Second, the inferior results of MRI, as compared with those of CT arthrography, may be caused partly by its failure to show a separation between the acetabular and femoral cartilages; thus, MRI with intraarticular injection of contrast material or saline solution may provide superior visualization of cartilage. Schmid et al. [28] studied the diagnostic ability of MR arthrography for hip articular cartilage lesions using direct inspection at surgery as the standard of reference and found sensitivities of 5079% and specificities of 7784%. However, using other pulse sequences, some investigators reported the depiction of articular cartilage on MRI after intraarticular injection of contrast material was inferior to that on MRI without injection [29], and the influence of contrast material on the evaluation of cartilage morphology remains unknown. Furthermore, noninvasiveness of MR examinations cannot be preserved by the addition of intraarticular injection to the procedure.

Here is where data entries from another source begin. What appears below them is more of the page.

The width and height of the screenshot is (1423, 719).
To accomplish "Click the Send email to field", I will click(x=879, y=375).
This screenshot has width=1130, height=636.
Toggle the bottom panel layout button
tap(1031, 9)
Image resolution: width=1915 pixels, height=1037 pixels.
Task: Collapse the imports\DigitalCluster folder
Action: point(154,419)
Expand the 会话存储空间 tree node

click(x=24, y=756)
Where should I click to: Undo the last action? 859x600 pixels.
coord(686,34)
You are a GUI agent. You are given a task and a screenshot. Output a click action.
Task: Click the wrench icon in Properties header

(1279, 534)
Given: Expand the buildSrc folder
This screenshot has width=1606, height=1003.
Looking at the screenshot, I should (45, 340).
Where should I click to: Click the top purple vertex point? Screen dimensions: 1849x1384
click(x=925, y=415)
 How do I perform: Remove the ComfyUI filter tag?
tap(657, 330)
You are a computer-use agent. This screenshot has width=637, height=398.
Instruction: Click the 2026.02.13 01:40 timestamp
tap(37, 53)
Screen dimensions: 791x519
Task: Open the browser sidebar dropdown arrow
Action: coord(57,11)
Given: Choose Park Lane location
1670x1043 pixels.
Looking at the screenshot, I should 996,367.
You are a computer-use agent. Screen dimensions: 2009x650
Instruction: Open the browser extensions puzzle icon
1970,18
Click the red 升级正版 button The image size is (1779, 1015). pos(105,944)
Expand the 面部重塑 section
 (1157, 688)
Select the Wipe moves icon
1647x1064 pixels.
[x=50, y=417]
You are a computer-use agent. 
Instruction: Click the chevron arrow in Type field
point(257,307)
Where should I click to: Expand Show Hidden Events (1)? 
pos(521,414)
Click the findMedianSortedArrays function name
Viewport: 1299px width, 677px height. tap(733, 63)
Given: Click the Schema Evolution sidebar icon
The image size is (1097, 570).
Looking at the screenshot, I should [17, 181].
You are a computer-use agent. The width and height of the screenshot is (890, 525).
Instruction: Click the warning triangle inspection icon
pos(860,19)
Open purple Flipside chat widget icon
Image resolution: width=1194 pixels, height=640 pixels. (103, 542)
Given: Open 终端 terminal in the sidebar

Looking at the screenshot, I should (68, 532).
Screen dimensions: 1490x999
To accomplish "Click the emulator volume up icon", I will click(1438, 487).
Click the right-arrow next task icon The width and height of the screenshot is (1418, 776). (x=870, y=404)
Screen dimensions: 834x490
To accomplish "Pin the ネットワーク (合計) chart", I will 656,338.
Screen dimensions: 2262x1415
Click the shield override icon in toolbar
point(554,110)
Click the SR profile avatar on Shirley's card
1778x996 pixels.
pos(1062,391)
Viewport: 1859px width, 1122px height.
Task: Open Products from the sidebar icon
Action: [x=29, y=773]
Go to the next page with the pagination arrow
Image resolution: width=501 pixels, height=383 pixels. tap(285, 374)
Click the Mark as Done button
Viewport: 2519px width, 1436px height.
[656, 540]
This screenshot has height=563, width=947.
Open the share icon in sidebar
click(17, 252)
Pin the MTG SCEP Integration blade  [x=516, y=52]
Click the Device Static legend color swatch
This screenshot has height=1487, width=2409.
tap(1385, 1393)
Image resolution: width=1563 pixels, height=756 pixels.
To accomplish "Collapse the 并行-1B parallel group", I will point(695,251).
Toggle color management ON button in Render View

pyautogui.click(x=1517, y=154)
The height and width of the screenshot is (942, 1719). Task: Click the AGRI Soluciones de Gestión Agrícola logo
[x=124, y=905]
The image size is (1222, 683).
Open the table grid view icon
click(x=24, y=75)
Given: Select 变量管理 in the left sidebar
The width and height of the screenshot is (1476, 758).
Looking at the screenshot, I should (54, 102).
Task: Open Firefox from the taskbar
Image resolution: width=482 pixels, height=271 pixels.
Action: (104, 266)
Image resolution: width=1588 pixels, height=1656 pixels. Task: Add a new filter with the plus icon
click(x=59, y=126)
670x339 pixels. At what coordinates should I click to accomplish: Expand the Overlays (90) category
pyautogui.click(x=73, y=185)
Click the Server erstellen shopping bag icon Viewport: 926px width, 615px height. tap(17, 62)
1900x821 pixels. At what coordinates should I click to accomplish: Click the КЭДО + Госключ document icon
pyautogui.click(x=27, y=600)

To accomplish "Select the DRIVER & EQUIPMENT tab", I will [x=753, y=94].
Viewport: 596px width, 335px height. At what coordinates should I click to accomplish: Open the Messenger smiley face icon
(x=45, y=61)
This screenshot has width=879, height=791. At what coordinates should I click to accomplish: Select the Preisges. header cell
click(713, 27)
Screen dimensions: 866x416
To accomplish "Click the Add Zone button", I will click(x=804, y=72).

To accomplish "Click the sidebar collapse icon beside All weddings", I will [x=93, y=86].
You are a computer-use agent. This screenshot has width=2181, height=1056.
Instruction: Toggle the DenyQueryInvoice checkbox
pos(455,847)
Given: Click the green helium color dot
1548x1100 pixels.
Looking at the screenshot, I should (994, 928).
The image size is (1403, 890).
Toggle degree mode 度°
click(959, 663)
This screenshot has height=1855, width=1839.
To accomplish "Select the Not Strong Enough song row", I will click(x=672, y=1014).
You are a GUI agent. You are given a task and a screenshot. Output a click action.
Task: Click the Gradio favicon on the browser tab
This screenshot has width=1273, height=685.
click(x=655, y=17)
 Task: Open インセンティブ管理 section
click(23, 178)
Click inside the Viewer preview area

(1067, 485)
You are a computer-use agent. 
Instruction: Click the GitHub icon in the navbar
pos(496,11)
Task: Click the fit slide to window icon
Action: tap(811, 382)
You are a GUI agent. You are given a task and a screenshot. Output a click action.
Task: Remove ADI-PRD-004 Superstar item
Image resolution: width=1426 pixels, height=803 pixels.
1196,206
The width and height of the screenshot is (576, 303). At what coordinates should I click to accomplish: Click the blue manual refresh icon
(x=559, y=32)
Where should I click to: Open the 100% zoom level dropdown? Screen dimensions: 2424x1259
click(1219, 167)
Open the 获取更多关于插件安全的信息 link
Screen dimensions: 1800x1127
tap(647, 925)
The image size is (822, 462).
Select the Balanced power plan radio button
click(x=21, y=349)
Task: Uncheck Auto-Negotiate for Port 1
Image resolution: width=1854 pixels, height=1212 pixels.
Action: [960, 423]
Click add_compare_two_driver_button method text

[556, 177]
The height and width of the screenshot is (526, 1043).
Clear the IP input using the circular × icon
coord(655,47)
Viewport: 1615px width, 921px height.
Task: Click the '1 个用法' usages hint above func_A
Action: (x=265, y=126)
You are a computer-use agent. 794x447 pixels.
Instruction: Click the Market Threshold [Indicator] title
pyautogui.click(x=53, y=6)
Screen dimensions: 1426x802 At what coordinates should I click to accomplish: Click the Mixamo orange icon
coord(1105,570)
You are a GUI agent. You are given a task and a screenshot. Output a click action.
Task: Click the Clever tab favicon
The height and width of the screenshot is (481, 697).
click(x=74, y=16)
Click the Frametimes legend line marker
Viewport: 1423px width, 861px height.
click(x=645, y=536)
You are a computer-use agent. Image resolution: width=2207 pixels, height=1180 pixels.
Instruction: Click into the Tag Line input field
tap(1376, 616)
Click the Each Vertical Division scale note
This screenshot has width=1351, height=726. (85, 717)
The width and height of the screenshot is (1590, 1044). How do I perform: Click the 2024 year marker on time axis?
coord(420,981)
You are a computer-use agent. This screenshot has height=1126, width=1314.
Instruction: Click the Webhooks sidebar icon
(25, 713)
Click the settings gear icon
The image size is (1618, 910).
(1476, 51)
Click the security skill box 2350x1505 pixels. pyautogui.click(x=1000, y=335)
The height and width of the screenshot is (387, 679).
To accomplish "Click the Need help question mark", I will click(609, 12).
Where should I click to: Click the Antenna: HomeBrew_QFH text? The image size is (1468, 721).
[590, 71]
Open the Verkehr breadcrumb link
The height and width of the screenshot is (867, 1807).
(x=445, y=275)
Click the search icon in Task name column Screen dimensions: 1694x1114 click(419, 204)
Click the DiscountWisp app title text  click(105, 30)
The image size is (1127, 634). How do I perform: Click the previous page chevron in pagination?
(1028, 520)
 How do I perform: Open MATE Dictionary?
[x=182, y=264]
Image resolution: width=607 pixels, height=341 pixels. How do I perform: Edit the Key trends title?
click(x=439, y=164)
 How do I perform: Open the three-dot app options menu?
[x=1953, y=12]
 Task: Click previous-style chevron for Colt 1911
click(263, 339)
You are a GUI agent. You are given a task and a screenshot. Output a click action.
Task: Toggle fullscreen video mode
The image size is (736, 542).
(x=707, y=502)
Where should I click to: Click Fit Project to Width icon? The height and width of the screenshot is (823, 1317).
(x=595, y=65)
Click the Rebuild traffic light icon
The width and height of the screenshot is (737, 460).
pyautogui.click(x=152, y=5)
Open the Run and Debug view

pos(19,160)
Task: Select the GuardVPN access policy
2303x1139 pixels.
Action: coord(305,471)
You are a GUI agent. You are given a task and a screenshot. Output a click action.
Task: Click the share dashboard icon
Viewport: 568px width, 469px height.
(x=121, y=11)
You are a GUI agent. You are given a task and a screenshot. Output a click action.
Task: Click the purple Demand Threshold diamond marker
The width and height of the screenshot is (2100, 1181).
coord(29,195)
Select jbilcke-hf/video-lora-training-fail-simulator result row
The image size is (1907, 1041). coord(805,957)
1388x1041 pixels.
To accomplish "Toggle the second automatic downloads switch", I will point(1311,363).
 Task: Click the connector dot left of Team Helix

Finally, although arthroscopy is used as our best available standard of reference, its evaluation of surface characteristics or softening of manual probing is limited, and degenerative change within the cartilage or subchondral bone hypertrophy (Fig. 3A, 3B, 3C) may be undetected. This limitation may have led to underestimated specificity and accuracy for the detection of cartilage lesions on MRI or CT arthrography.
The objective of our study was to evaluate the diagnostic ability of MDCT arthrography in comparison with that of MRI using the pulse sequence that is currently established as the most adequate for showing cartilage disorders clinically. Many other MRI techniques that may provide superior diagnostic ability for the cartilage lesion have been explored, including magnetization transfer contrast [30], driven equilibrium Fourier transform [31], T2 relaxation time in association with distribution of water content or collagen organization [32], and assessment of filtration of ionic contrast agents inside the cartilage as related to a decrease in proteoglycans in the cartilage [33].
Another approach to sensitively detect cartilage disorders is the evaluation of subchondral bone marrow edema. High involvement of subchondral bone abnormalities was shown in patients with symptomatic knee osteoarthritis [34], and the finding of subchondral bone abnormalities was more predictive for the progression of osteoarthritis on MRI than conventional radiography and arthroscopy [35]. Additional research comparing MDCT arthrography with MRI using other pulse sequences or concomitant evaluation of subchondral bone abnormality may result in different relative assessments of diagnostic ability for the cartilage lesion.
Nonetheless, we have shown that the evaluation of articular cartilage lesions with substance loss using MDCT arthrography is satisfactory in patients with hip osteoarthritis. From the results of higher interobserver agreement and sensitivity for the detection of cartilage lesions, CT arthrography may be more reliable than 3D fast spoiled gradient-echo MRI in the detection of cartilage lesions with substance loss in patients with hip dysplasia.